Teuerung 2026: Preise für Wohnen und Lebensmittel gehen durch die Decke!
Österreich steht 2026 vor strukturellen Preissteigerungen in Wohnkosten, Energie und Lebensmitteln. Prognosen und Empfehlungen.

Teuerung 2026: Preise für Wohnen und Lebensmittel gehen durch die Decke!
Am 30. Dezember 2025 wird deutlich, dass die Inflation in Österreich auch im kommenden Jahr ein zentrales wirtschaftliches Thema bleibt. Prognosen deuten darauf hin, dass die Preise für Wohnen, Energie, Mobilität und Lebensmittel weiterhin steigen werden. Experten schätzen, dass die Lebensmittelpreise 2026 um 3,2 Prozent zunehmen werden, während die Mieten in mehreren Kategorien, darunter auch die freien ungeschützten Mieten, um bis zu 3,25 Prozent steigen könnten. Diese Entwicklungen treten zusammen mit der Erhöhung der Betriebskostenpauschale um bis zu 10 Prozent auf.
Wie dolomitenstadt.at berichtet, wird auch die Vignette um 2,9 Prozent teurer, und die Ticketpreise der ÖBB steigen um 3,5 Prozent. Besonders dramatisch ist der Anstieg des Klimatickets, das ab dem 1. Januar 2026 auf 1.400 Euro ansteigt und somit eine Erhöhung von 18,7 Prozent verzeichnet. Weitere Preissteigerungen betreffen die Netzentgelte für Strom und Gas, die um 1,3 Prozent bzw. 18,2 Prozent steigen.
Wirtschaftliche Rahmenbedingungen
Die offiziellen Inflationsdaten zeigen, dass die Inflation in Österreich zuletzt bei 4 Prozent lag, während die Eurozone bei 2,1 Prozent liegt.

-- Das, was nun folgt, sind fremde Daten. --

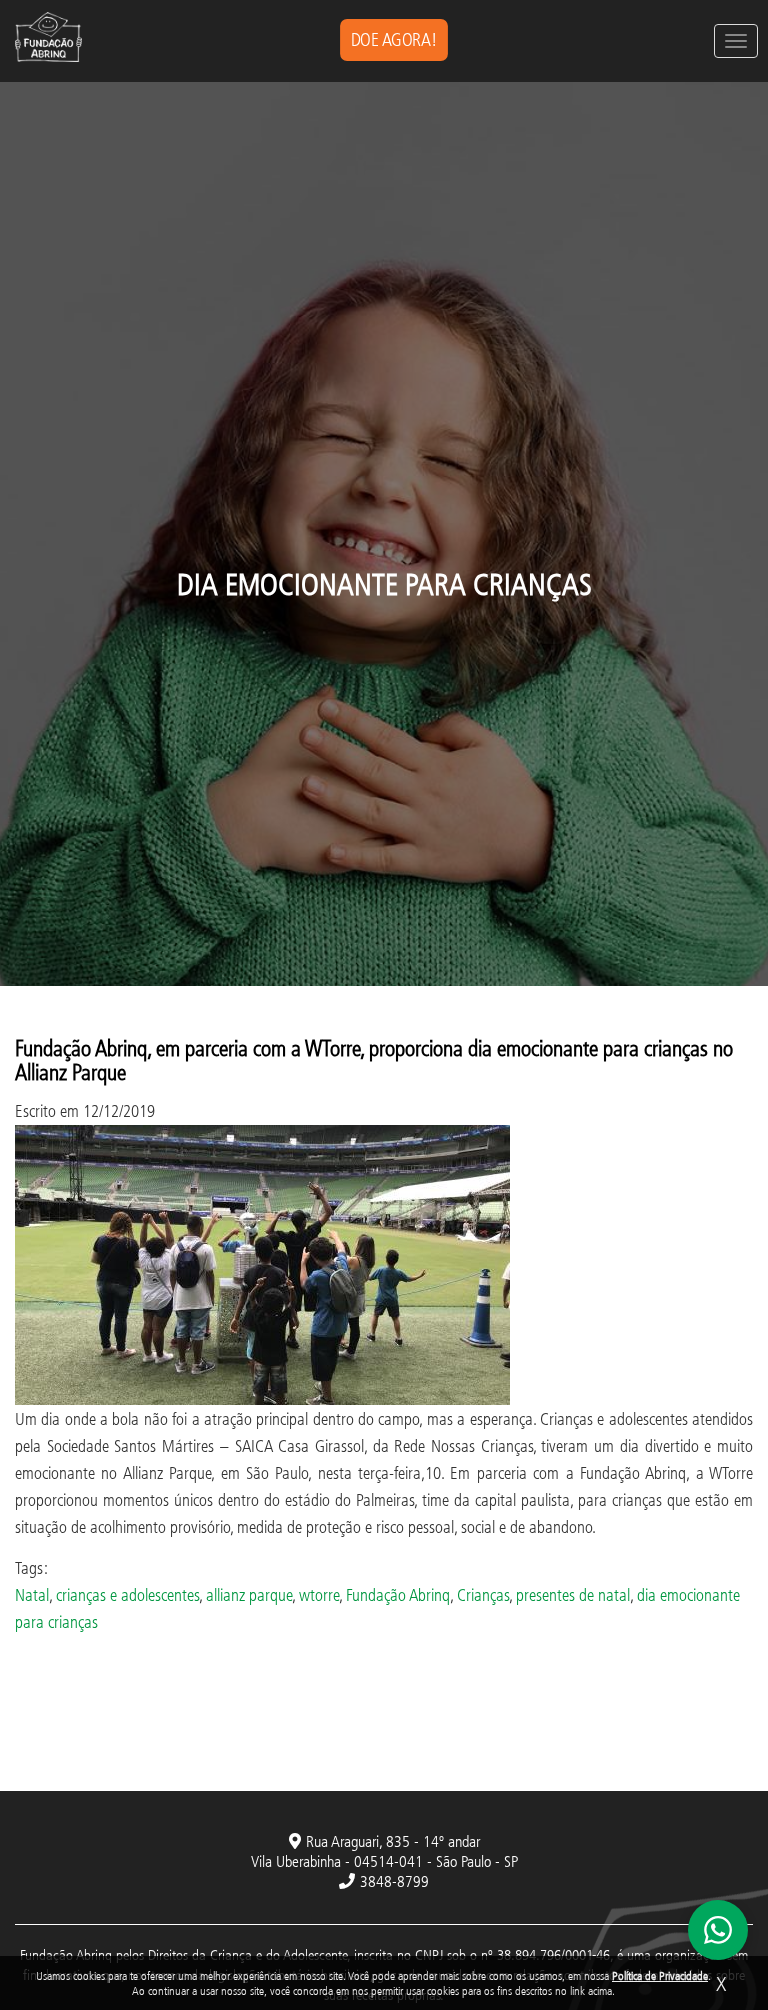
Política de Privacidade (660, 1975)
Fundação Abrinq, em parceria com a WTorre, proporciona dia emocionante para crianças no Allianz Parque (374, 1059)
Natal (32, 1594)
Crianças (483, 1594)
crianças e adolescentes (127, 1594)
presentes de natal (573, 1594)
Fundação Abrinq (398, 1594)
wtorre (319, 1594)
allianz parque (249, 1594)
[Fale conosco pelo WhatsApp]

Die Teuerung war in den letzten Jahren ein zentrales Thema, wobei die Inflationsrate 2023 Spitzenwerte von rund 8 Prozent erreichte, sich jedoch 2024 beruhigte. Dennoch bleibt die gefühlte Inflation für viele Haushalte hoch, insbesondere aufgrund der steigenden Preise für Mieten und Lebensmittel. Laut creditanstalt.co.at liegt die Prognose für 2026 zwischen 2,2 und 2,5 Prozent, mit möglichen Szenarien, die von optimistisch bis pessimistisch reichen.
Die aktuellen Inflationserwartungen beeinflussen das Verhalten von Unternehmen und Haushalten und zeigen eine Diskrepanz zwischen der offiziellen und der gefühlten Inflation. Dies wird auch durch die anhaltend hohen Preise für Energie und Lebensmittel verstärkt. Im Jahr 2025 wird die Inflation voraussichtlich zwischen 2,4 und 2,5 Prozent liegen, während die Zentralbank eine Inflationsrate von 2,3 Prozent für das kommende Jahr erwartet.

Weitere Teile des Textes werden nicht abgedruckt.